■ **ACTION ITEM**: Note on the material below: return exactly the lines from the line that holds "The width and" through the line that holds "Task: Open the Punching Bag_3d.c4d thumbnail", and leave out each picture.
******
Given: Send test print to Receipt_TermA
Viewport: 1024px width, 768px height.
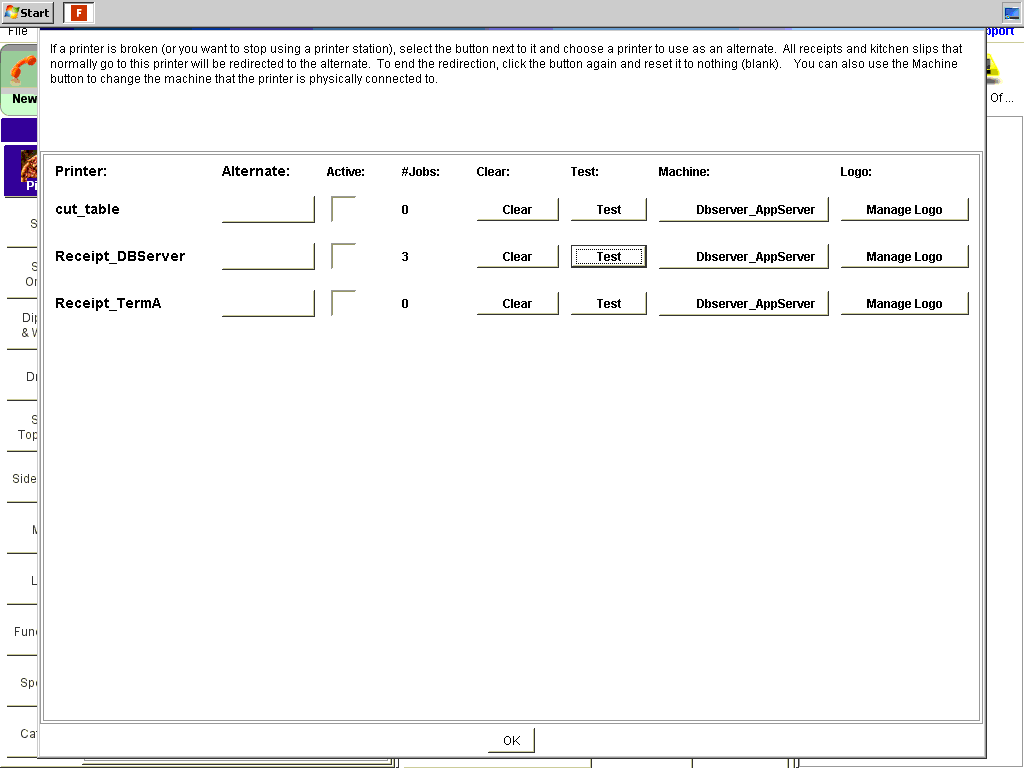Looking at the screenshot, I should click(608, 304).

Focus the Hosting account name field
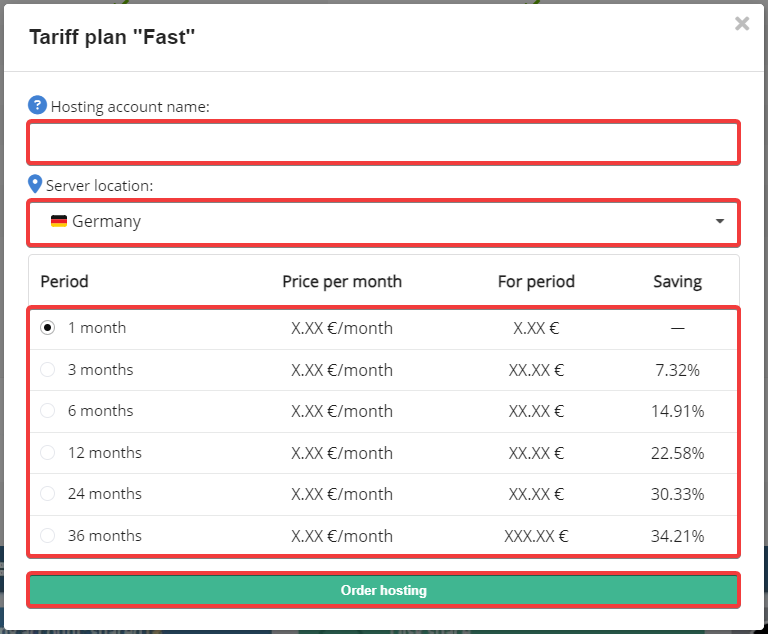383,143
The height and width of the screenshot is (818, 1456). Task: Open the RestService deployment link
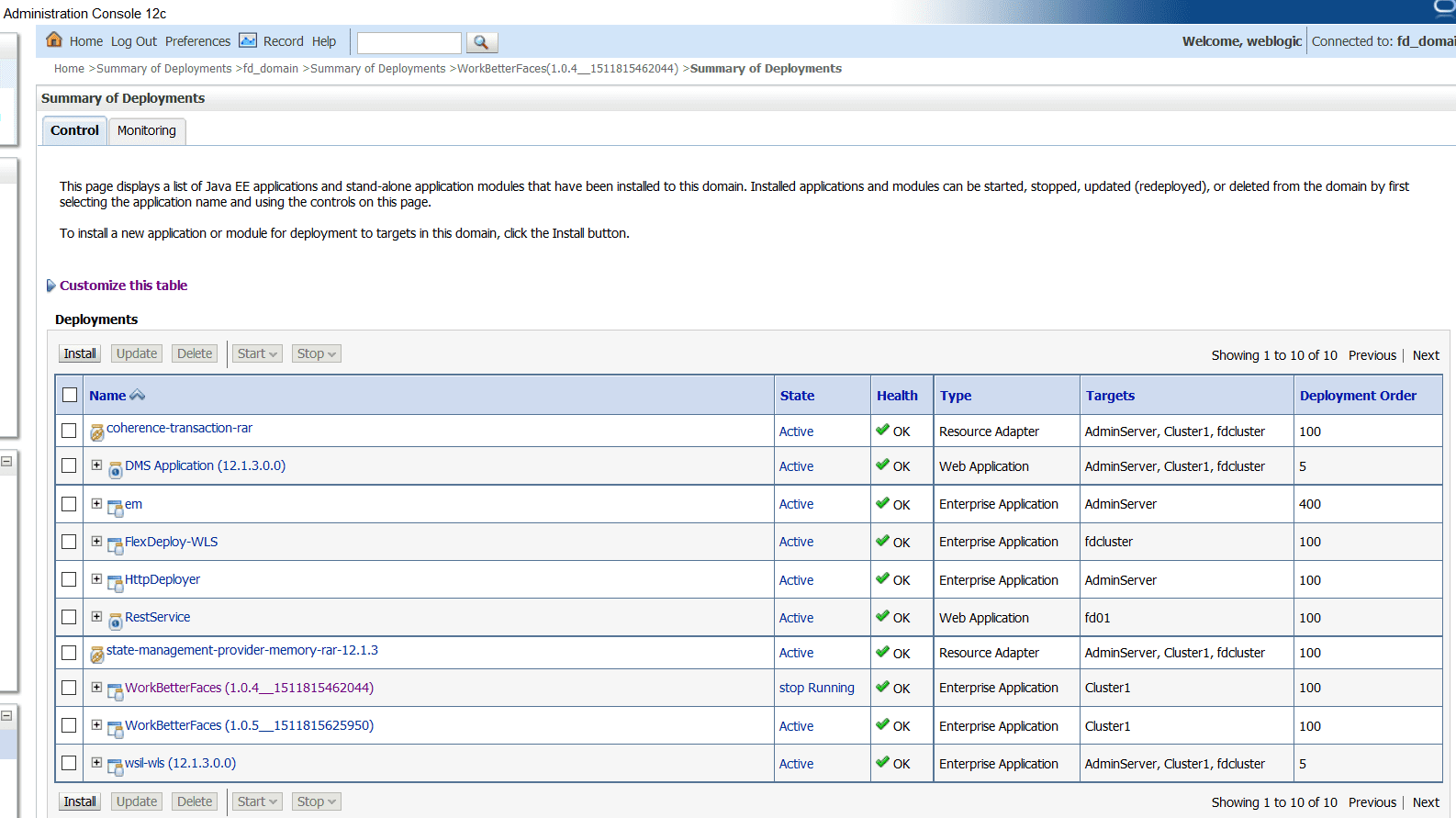(158, 617)
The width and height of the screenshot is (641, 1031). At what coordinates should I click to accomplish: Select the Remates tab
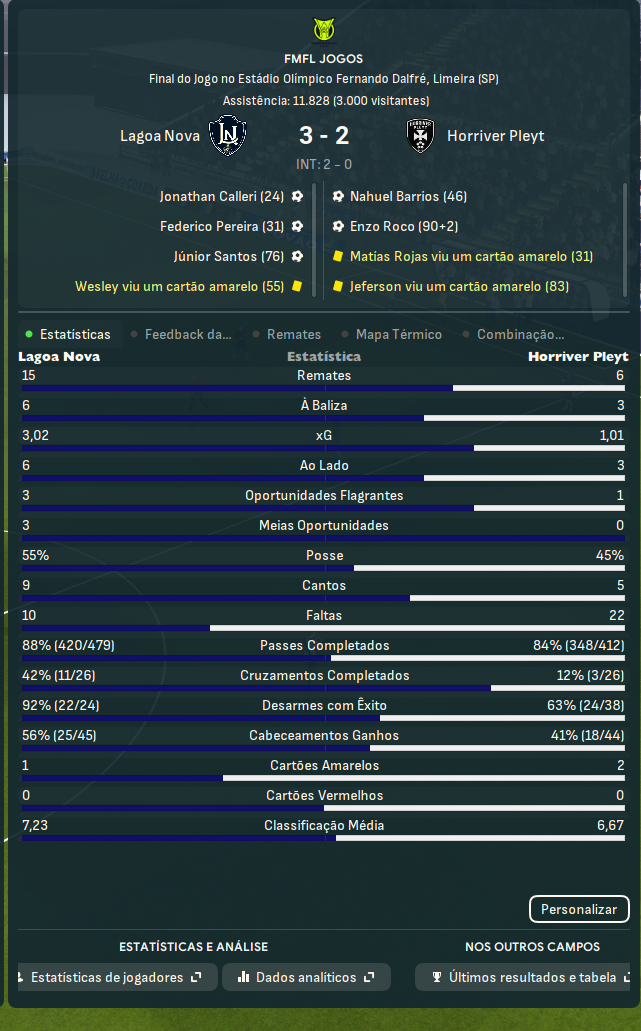(293, 334)
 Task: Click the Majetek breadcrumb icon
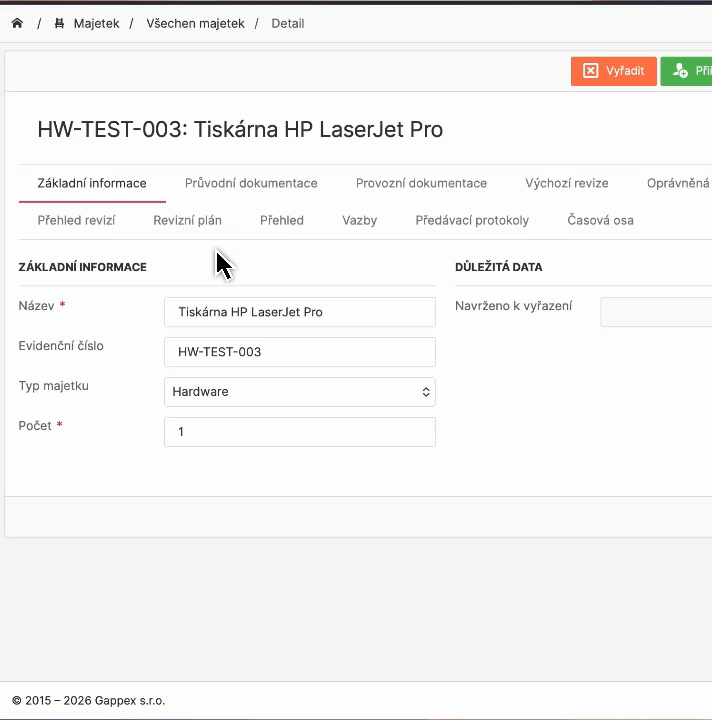60,23
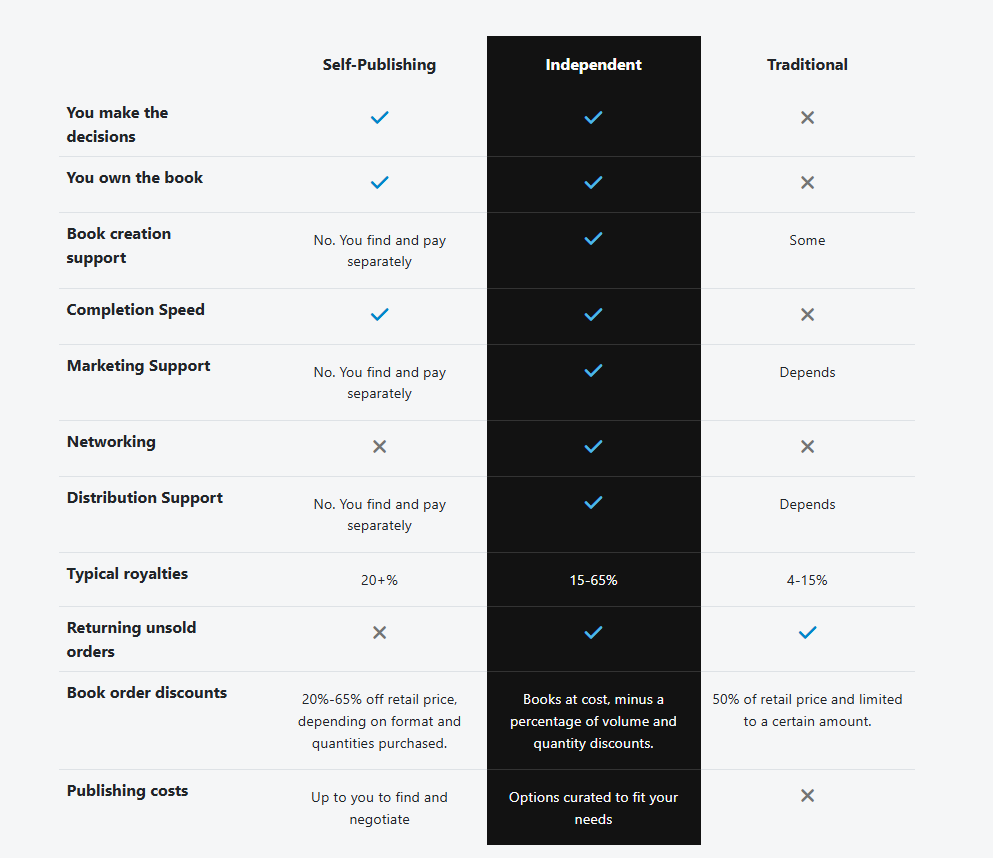Click the Book order discounts label

click(x=146, y=693)
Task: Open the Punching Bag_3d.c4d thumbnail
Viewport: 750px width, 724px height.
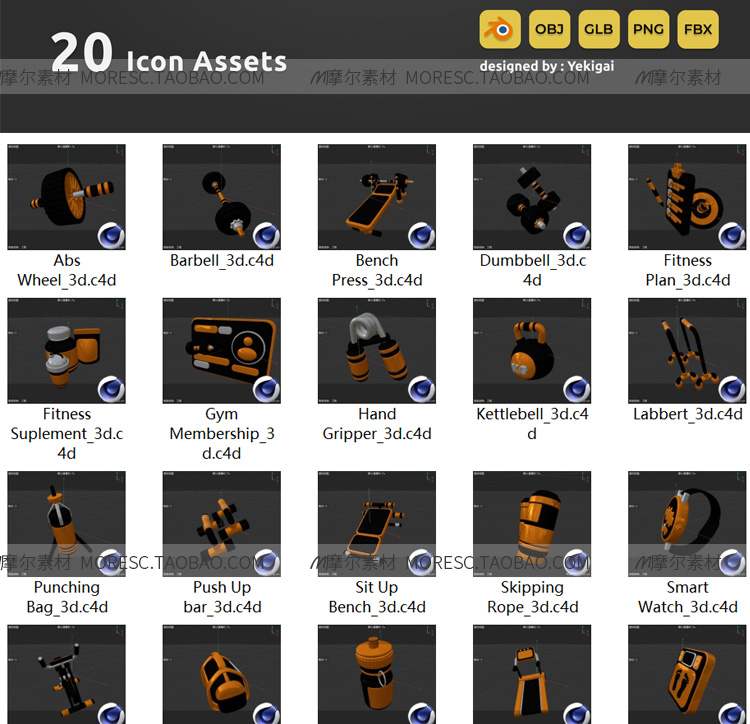Action: (x=66, y=524)
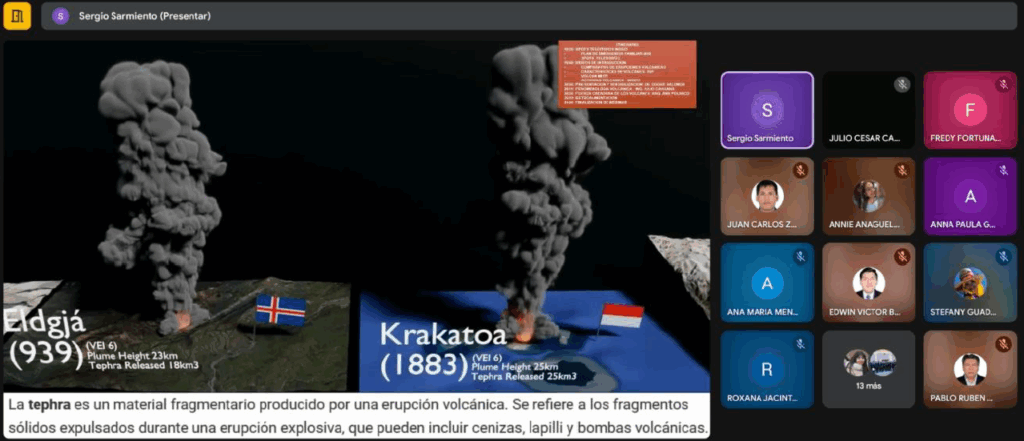Image resolution: width=1024 pixels, height=441 pixels.
Task: Click the muted mic icon on Ana Maria's tile
Action: click(800, 257)
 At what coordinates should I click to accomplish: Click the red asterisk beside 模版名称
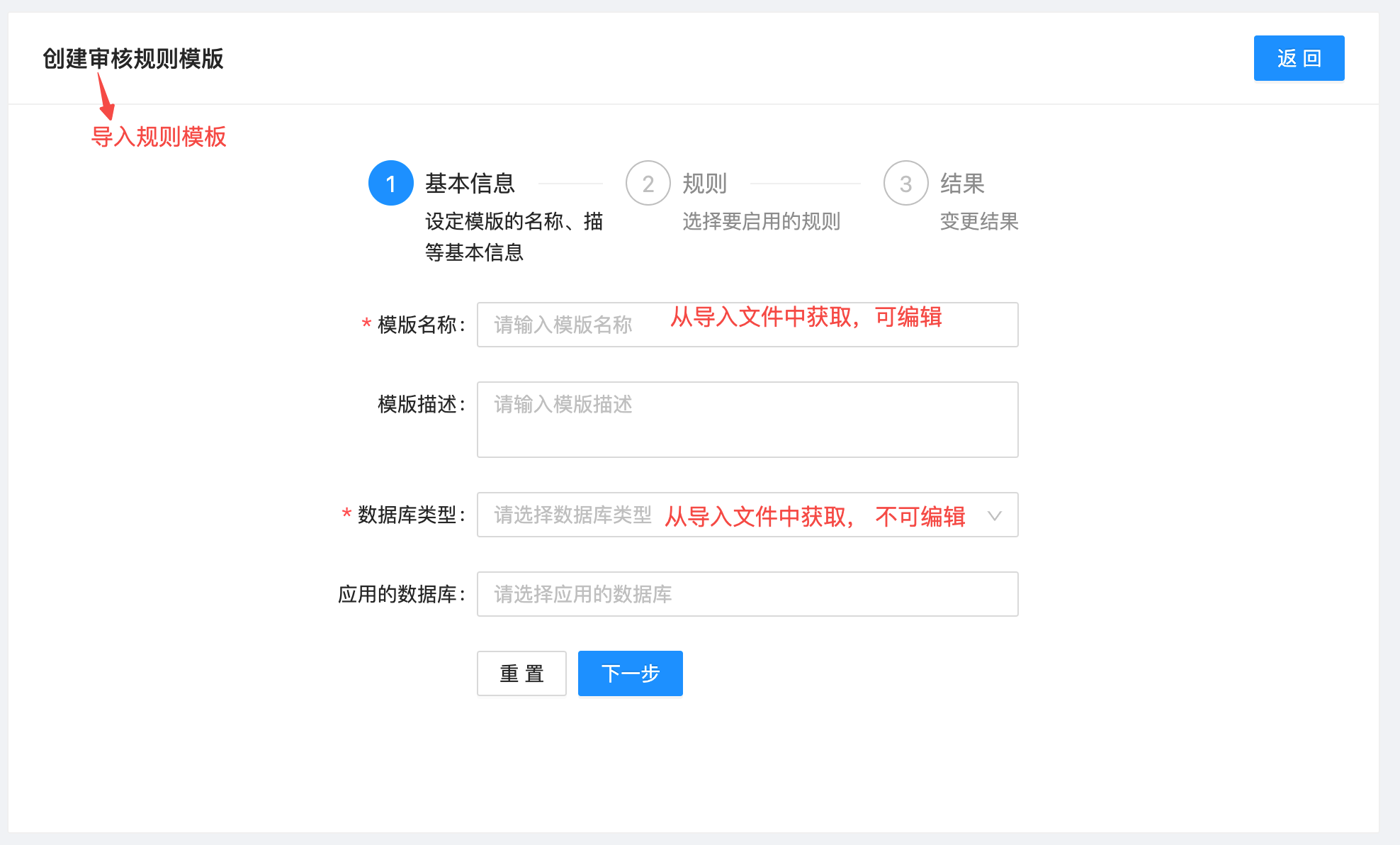(365, 325)
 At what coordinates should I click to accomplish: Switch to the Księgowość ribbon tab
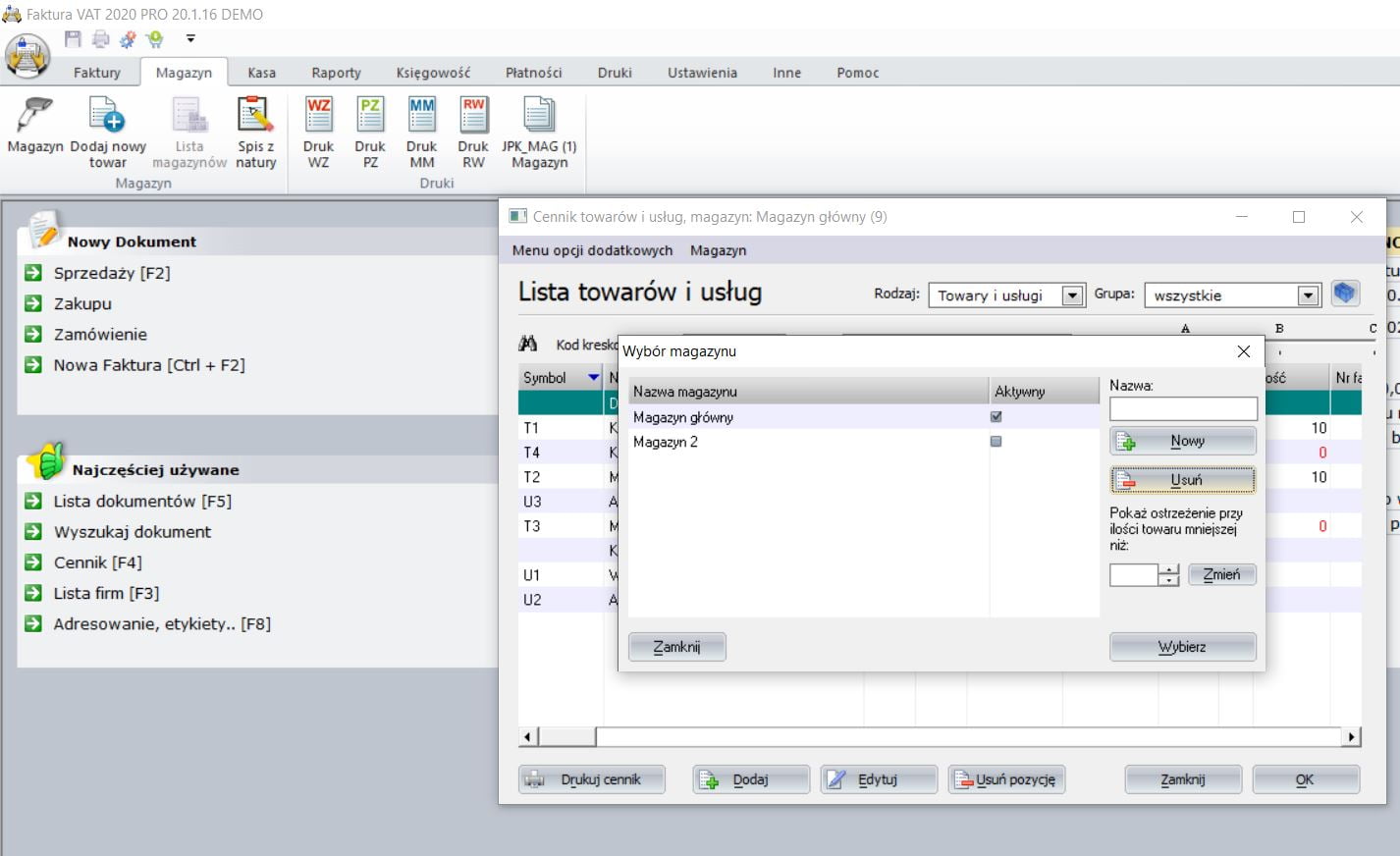[433, 73]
******
■ **RESPONSE**:
The width and height of the screenshot is (641, 1031). At what coordinates should I click to accomplish: Select the Remates tab
(293, 334)
 Task: Click the Majetek breadcrumb icon
60,23
Click the Book order discounts label

click(x=146, y=693)
Task: Open the Punching Bag_3d.c4d thumbnail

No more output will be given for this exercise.